PLI scheme ends in FY26; management estimates 0.6% margin contribution from PLI, which may be lost if not offset by efficiencies and backward integration.

Q4 FY25 · medium

Vivo JV definitive agreements and PN3 waiver approvals are pending; any delay could push back expected volumes from FY27.

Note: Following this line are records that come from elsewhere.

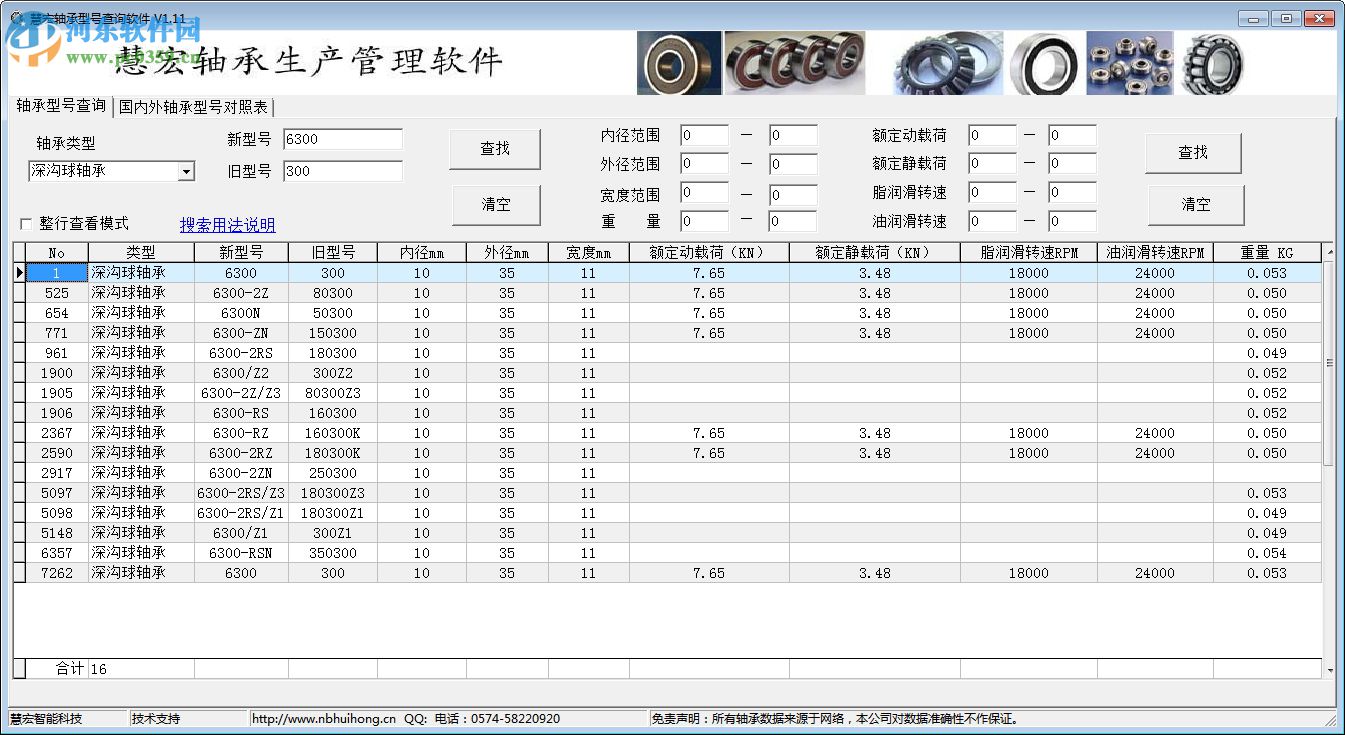
Task: Click the deep groove ball bearing photo
Action: pyautogui.click(x=679, y=62)
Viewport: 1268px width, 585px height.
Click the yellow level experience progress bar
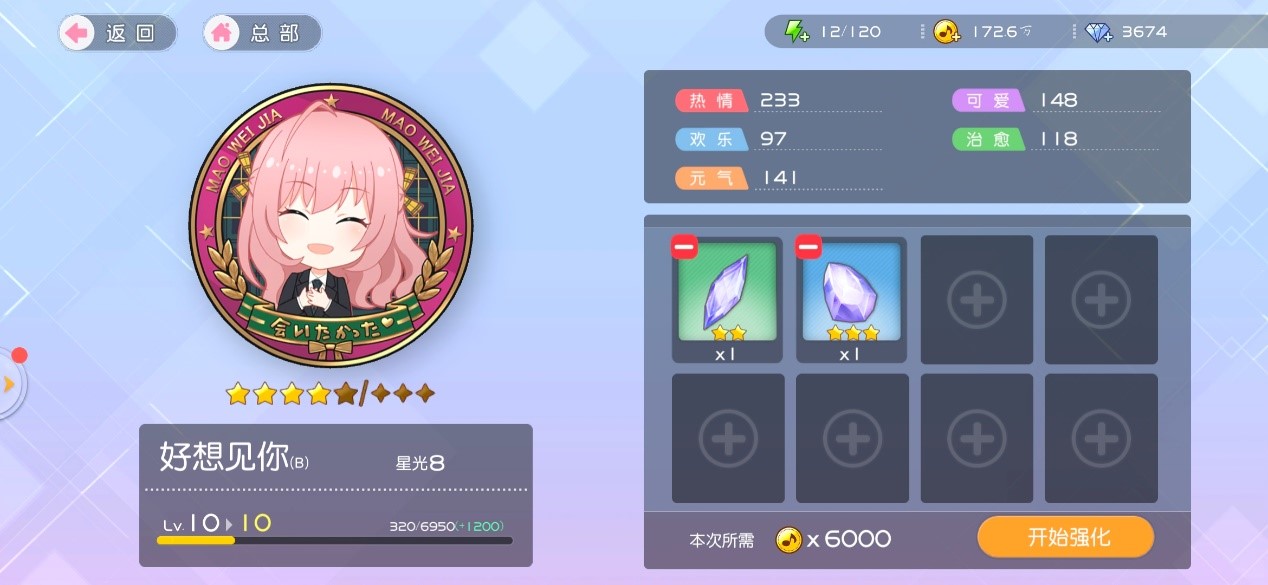[x=335, y=540]
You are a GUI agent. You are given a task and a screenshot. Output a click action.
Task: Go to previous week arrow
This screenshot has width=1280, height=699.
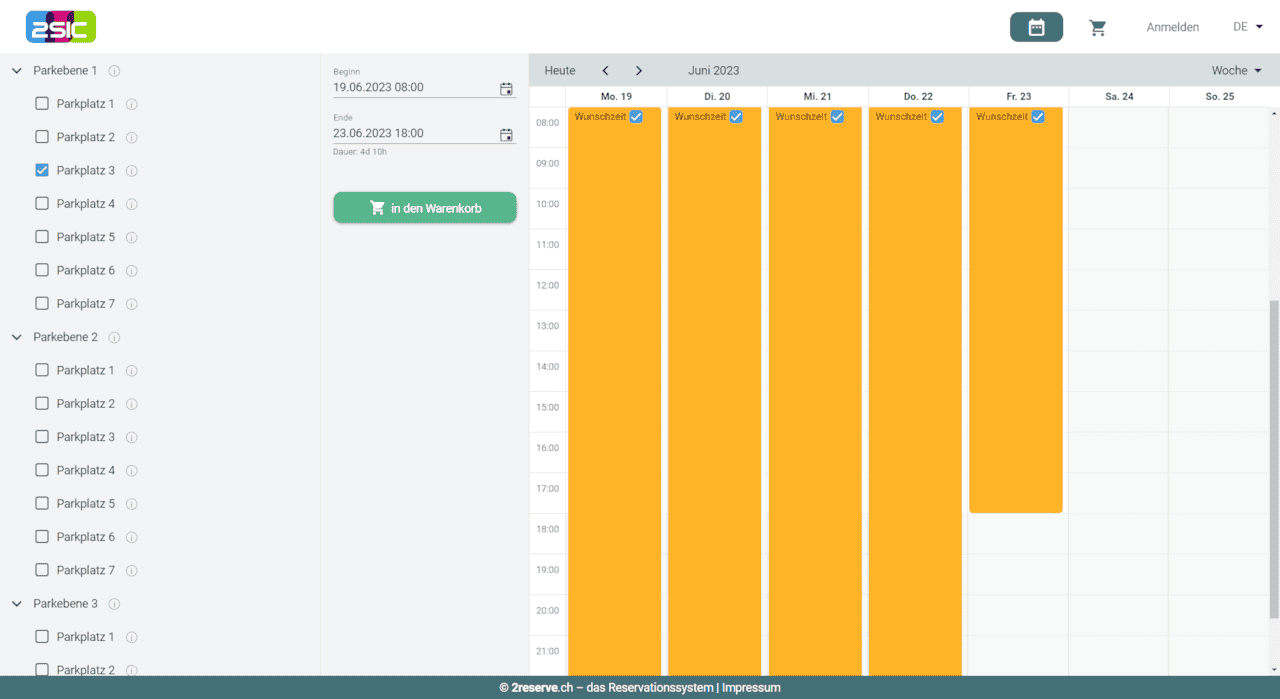605,71
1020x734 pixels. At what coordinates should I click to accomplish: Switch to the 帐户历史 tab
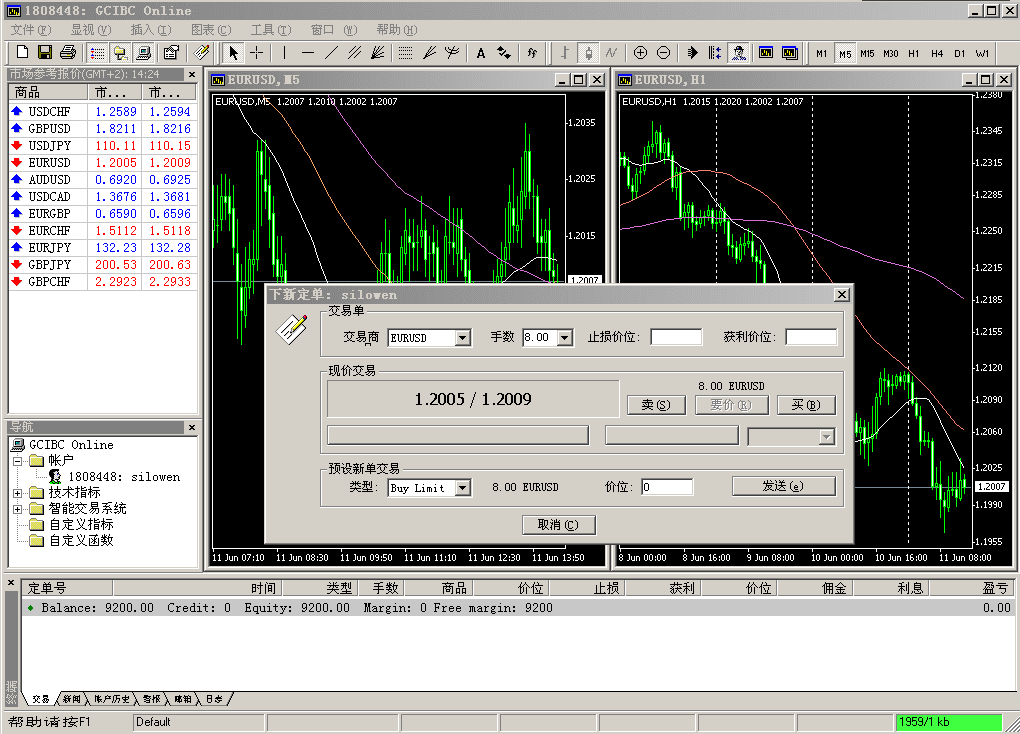coord(111,699)
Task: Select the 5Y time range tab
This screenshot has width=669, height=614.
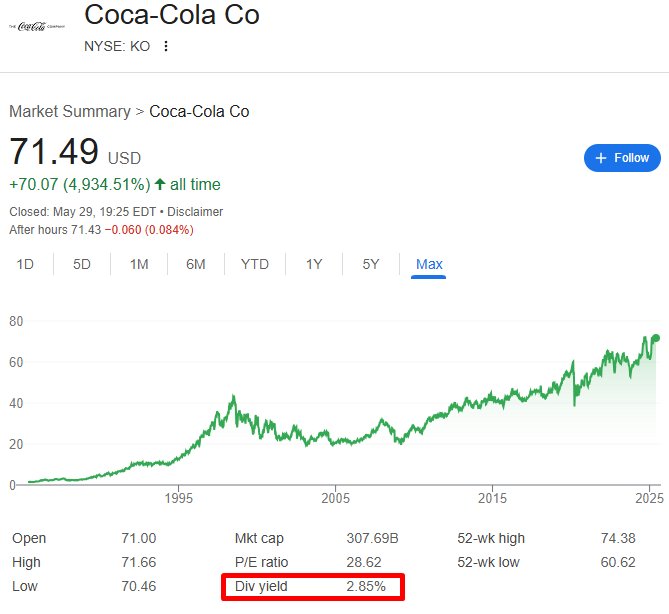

What changed through the year

G

Q1 FY25 · IT hardware revenue target of INR 3,500-4,000 crore annualized

Management expects IT hardware revenue to reach INR 3,500-4,000 crore on an annualized basis, driven by contracts with Lenovo, Acer, and two additional global brands.

G

Q1 FY25 · CapEx of INR 500-600 crore for FY25

The company plans to invest INR 500-600 crore in capital expenditure this fiscal, similar to last year's INR 550 crore, for capacity expansion and new facilities.

G

Q1 FY25 · EBITDA margin guidance of 3.9-4%

Management indicated that consolidated EBITDA margins will remain in the range of 3.9-4%, similar to current levels.

G

Q1 FY25 · Display module production to start by Q1 FY26

The display module JV with HKC is expected to commence production by end of this fiscal or Q1 next fiscal, with initial capacity of 2 million units per month.

G

Q2 FY25 · IT hardware revenue target of INR 4,500-5,000 Cr by year 3

Management expects IT hardware (laptops/tablets) to generate INR 4,500-5,000 Cr annual revenue within 2-3 years, driven by partnerships with HP, ASUS, Acer, and Lenovo.

G

Q2 FY25 · Telecom revenue of ~INR 2,400 Cr in FY25

Telecom segment is targeting ~INR 2,400 Cr revenue this fiscal, up from ~INR 700 Cr last year, with next year's order book at INR 6,000-7,000 Cr.

G

Q2 FY25 · Component backward integration to improve margins in 15-18 months

Management expects margin expansion to start reflecting in 15-18 months as the component ecosystem (HKC display, camera modules, mechanicals) stabilizes, targeting 27% BOM capture.

G

Q2 FY25 · CapEx of INR 550-580 Cr for FY25

Total CapEx for FY25 is expected to be INR 550-580 Cr, with INR 360 Cr already spent in H1. HKC display JV alone will require ~INR 375 Cr.

G

Q3 FY25 · Mobile segment margin expansion of 100-120 bps over 24-36 months

Backward integration into components like display modules, mechanicals, and camera modules will expand mobile EBITDA margins by 100-120 bps starting H2 FY26.

G

Q3 FY25 · Display module production to start by Q1 end/Q2 FY26

Manufacturing of display modules in partnership with HKC will commence by Q1 end or Q2 beginning of next financial year.

G

Q3 FY25 · IT hardware revenue target of INR 2,500-3,000 crore in FY26

IT hardware segment (laptops, tablets) expected to generate INR 2,500-3,000 crore revenue in FY26, supported by a potential JV with a global ODM.

G

Q3 FY25 · Telecom revenue to double in next fiscal

Telecom segment revenue expected to double from ~INR 3,000 crore in FY25 to ~INR 6,000 crore in FY26, driven by new capacities and order book.

G

Q4 FY25 · Smartphone volume target FY26: 43-44 million units

Management guided for smartphone volumes of 43-44 million units in FY26, up from 28.3 million in FY25.

G

Q4 FY25 · Smartphone volume target FY27: 60-65 million units

Targeting 60-65 million smartphone units in FY27, including 18-20 million from Vivo JV.

G

Q4 FY25 · Refrigerator capacity expansion to 2 million units per annum

Expanding direct cool refrigerator capacity from 1.2 million to 2 million units per annum, with 50% revenue growth expected in FY26.

G

Q4 FY25 · CapEx guidance FY26: INR 900-1,000 crore

Capital expenditure for FY26 expected to be in the range of INR 900-1,000 crore, similar to FY25.